Par courrier daté du 9 juillet 2001, Monsieur …, par l’intermédiaire de son mandataire, introduisit un recours tel que prévu par l’article 54 du statut général, auprès du ministre des Travaux Publics, à l’encontre de la sanction disciplinaire lui infligée par décision du directeur de l’administration des Ponts et Chaussées du 29 mai 2001.

Par lettre du 27 février 2002, le ministre lui fit parvenir sa « prise de position relative au recours », introduit en son nom par son mandataire, en faisant valoir qu’il considérerait que les griefs formulés par Monsieur … à l’encontre de ses supérieurs hiérarchiques ne seraient pas fondés.

Par requête déposée au greffe du tribunal administratif en date du 27 mai 2002, Monsieur … a introduit un recours tendant à l’annulation de la décision ministérielle du 27 février 2002, confirmant la sanction disciplinaire de la réprimande lui infligée par une décision du directeur de l’administration des Ponts et Chaussées du 29 mai 2001.

A l’appui de son recours, il fait valoir que la prédite décision aurait été prise en violation des règles procédurales relatives à ses droits de la défense, notamment en violation de l’article 51 du statut général. A ce titre, il soutient qu’à aucun moment de la procédure, il n’aurait été mis en mesure de présenter sa défense et que ce serait à tort que le ministre soutiendrait qu’il aurait été entendu en ses explications le 13 avril 2001, dans la mesure où cette réunion aurait eu pour objet d’élucider « un incident survenu à la suite de l’installation de barrières entre Mamer et Dippach ». Il relève que lors de cette réunion, il n’aurait pas été impertinent vis-à-vis de ses supérieurs, mais qu’il aurait tout simplement défendu son point de vue concernant l’exécution d’un ordre, qu’il estima illégal, reçu de son supérieur hiérarchique.

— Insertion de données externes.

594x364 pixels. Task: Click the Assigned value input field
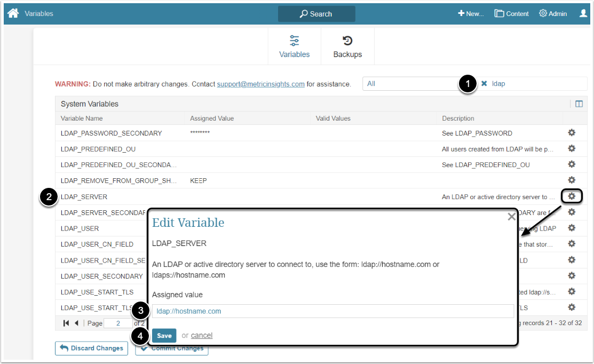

En effet, s’il est vrai que lors de la réunion du 13 avril 2001, il a pu s’expliquer quant à l’incident ayant trait aux barrières, dans la mesure où la discussion portait sur le fait qu’il n’avait pas obtempéré à l’ordre reçu de son supérieur hiérarchique d’enlever les prédites barrières, néanmoins il n’était nullement question d’un comportement irrespectueux de sa part lors de cette réunion, de sorte qu’il n’aurait pas pu se défendre quant au reproche d’un prétendu comportement impertinent affiché par lui. Il fait encore valoir qu’il n’aurait pas été averti, ni oralement, ni par écrit, qu’il pourrait prendre position par rapport aux griefs qui lui ont été adressés et qui font l’objet de la sanction disciplinaire actuellement sous discussion.

Il conclut qu’il résulterait des considérations qui précèdent que le directeur de l’administration des Ponts et Chaussées aurait violé les dispositions de l’article 51 du statut général des fonctionnaires, de sorte que la décision ministérielle, ayant fait sienne les conclusions du directeur en confirmant sa décision, serait entachée de nullité.

Le délégué du gouvernement conteste que Monsieur … n’aurait pas été mis en mesure de présenter sa défense tel que prévu par l’article 51 du statut général. Il se réfère à ce sujet à une lettre du 26 septembre 2001, émanant de Monsieur F.K. du service régional de Capellen de l’administration des Ponts et Chaussées, ainsi qu’à un rapport établi le 18 avril 2001, suite à une réunion qui a eu lieu entre Monsieur …, ses chefs hiérarchiques et différents fonctionnaires de l’administration des Ponts et Chaussées. Le représentant étatique estime qu’il se dégagerait à suffisance de droit de ces documents que Monsieur … aurait été entendu en son argumentation et qu’il aurait pu expliquer son point de vue suite au refus d’exécuter un ordre reçu de son supérieur hiérarchique, ce qu’il aurait fait en des termes qui dénoteraient, selon l’expression du directeur de l’administration des Ponts et Chaussées, « un comportement impertinent qui est inacceptable et incompatible avec les devoirs de politesse » prévus au statut général, de sorte que le recours serait à rejeter comme étant non fondé.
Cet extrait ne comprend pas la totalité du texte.